=== Begin Enclosure ===
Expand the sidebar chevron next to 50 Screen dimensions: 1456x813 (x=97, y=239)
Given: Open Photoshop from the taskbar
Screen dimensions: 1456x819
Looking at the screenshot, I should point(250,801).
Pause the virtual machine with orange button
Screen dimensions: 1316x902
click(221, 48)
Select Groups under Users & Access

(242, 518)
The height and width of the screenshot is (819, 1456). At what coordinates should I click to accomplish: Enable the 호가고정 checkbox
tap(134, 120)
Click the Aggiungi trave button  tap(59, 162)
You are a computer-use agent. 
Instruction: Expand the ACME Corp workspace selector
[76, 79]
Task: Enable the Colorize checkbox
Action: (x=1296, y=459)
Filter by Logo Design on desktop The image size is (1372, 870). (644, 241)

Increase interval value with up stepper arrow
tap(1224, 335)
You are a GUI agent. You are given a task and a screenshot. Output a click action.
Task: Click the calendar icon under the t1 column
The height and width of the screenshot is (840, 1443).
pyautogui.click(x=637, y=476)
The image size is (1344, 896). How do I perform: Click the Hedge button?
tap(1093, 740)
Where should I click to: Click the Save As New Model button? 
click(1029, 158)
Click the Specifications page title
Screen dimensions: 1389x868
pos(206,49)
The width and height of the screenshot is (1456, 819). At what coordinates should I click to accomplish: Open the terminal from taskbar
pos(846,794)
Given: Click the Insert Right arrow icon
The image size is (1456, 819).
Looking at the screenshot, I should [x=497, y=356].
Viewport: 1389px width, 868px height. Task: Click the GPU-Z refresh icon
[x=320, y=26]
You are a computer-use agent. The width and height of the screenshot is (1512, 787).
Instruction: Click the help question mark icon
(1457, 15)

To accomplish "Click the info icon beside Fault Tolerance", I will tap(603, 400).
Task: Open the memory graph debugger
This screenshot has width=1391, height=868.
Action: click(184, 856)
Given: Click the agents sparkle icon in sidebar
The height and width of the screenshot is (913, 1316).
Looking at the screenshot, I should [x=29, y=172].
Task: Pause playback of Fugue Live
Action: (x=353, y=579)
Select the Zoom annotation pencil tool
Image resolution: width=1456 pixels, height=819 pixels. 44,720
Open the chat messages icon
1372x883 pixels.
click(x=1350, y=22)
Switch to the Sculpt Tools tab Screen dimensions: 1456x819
=== End Enclosure ===
◆ How to complete this task ◆
Pull out every line of the records above that contains the word "sidebar".

◆ Answer section ◆
Expand the sidebar chevron next to 50 Screen dimensions: 1456x813 (x=97, y=239)
Given: Click the agents sparkle icon in sidebar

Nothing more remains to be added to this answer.